Every now and then, I come across a book that takes me completely by surprise. The Piano Shop on the Left Bank by T.E. Carhart is just such a book. It brings magic for both armchair traveller and piano lover.
Subtitled The Hidden World of a Paris atelier, and opened more in curiosity than intent, a riff across two or three pages had me hooked. At the time of writing, the author was an American living in Paris, and his eye is much as his ear must be. He coaxes out subtle imagery wherever he turns.
The book opens with the discovery of an intriguing piano shop where all questions about buying a piano are fastidiously ignored by the shop’s owner, who politely but inevitably disposes of Carhart’s queries about the possibility of buying a piano with a shrug and apology that “nothing is suitable”.
Then one day, a younger man comes forward; just maybe, it might be possible for the author to go through to the back of the shop to see some of the pianos. Then a piano-owning neighbour recommends him and the dance moves on a step or two further. This is the cue the atelier has been waiting for.
As he explores the world of second-hand uprights, grands, harpsichords and all manner of pianos in Luc’s atelier, where they are lovingly restored and sent off again to a new home, we learn of their history, quirks, and sometimes of their former owners’ secret lives.
= = = = = = =
## Work item A:
According to the book review, what does the shop's owner say when Carhart asks about buying a piano?
## Work item B:
Continue the review of the Paris piano shop book from its final sentence.
The lines that come next have nothing to do with any of this.

Data excerpts
= = = = = = =
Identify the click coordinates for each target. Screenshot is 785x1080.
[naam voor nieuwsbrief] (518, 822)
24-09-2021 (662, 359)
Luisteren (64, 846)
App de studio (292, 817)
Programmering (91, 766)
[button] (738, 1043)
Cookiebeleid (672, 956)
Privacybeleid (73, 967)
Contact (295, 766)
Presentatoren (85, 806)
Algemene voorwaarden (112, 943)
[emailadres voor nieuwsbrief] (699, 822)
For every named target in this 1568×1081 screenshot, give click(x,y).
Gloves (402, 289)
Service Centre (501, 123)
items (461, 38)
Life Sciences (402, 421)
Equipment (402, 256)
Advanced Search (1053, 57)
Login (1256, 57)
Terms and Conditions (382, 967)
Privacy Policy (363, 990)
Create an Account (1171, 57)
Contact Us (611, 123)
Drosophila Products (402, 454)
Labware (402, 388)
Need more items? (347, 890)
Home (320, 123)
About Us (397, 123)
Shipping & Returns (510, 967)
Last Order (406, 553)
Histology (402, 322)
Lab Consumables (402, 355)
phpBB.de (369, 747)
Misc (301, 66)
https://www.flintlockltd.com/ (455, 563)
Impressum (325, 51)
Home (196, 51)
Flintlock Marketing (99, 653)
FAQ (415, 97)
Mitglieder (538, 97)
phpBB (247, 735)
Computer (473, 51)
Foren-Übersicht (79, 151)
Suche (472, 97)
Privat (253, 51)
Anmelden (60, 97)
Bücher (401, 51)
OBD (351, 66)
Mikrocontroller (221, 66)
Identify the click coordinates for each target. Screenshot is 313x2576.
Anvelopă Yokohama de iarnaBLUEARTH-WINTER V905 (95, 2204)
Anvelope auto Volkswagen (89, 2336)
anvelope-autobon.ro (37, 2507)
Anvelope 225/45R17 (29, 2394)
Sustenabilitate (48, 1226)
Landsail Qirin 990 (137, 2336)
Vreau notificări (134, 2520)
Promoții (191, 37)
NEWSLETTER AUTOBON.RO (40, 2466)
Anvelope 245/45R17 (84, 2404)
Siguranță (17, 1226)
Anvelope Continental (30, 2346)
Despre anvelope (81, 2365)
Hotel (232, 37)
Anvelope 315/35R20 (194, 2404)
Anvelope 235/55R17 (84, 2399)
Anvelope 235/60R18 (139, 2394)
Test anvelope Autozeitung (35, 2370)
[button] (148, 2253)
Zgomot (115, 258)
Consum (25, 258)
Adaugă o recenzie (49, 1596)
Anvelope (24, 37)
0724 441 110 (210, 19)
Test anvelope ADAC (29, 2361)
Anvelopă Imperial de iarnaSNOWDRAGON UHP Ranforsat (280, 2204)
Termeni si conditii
= = = = = = =
## Answer space A:
He shrugs, apologizes, and says that "nothing is suitable."

## Answer space B:
There are Pleyel Grands, Knabes or Maison & Hamlins from the USA, once a lemonwood Gaveau, a Schimmel, Bechsteins, Bosendorfers, and of course, the Steinway holds it own. Then there is excitement of a visit to the Fazioli factory, where a remarkable piano was developed in the 1970s. (It is considered by many to be the finest piano made today.)
And as the days and weeks pass, the lives of the author, the atelier, and the pianos passing through the shop become gently entwined in a symphony of Left Bank sights and sounds evoked in language as clean as a properly tuned piano.
Carhart moves delicately from the smells a la boulangerie du coin to street sweepers cleaning out hidden alleys, and bateaus full of tourists passing down the Seine, pausing on one occasion to listen beneath a window to a “breathtaking performance of 33 variations of Beethoven.”
Then he wings it to another breath-stopping occasion when he and the atelier run holding an ancient piano between buildings, nearly dropping it in the rain.
In the course of this, Carhart develops an idée fixe: one of these gracious instruments must be found for his home - despite the lack of space, and the demands it will place upon him.
Eventually, he does find the baby grand of his dreams: “I listened to things with a ravenous ear, things I wouldn’t have noticed before, eager to imagine how others problems I was struggling with… ”
Nonetheless, he continues to visit the shop; by now part of the little group who meet to share at the piano shop their views of music and pianos over coffee and, occasionally, vin ordinaire with charcuterie and baguettes.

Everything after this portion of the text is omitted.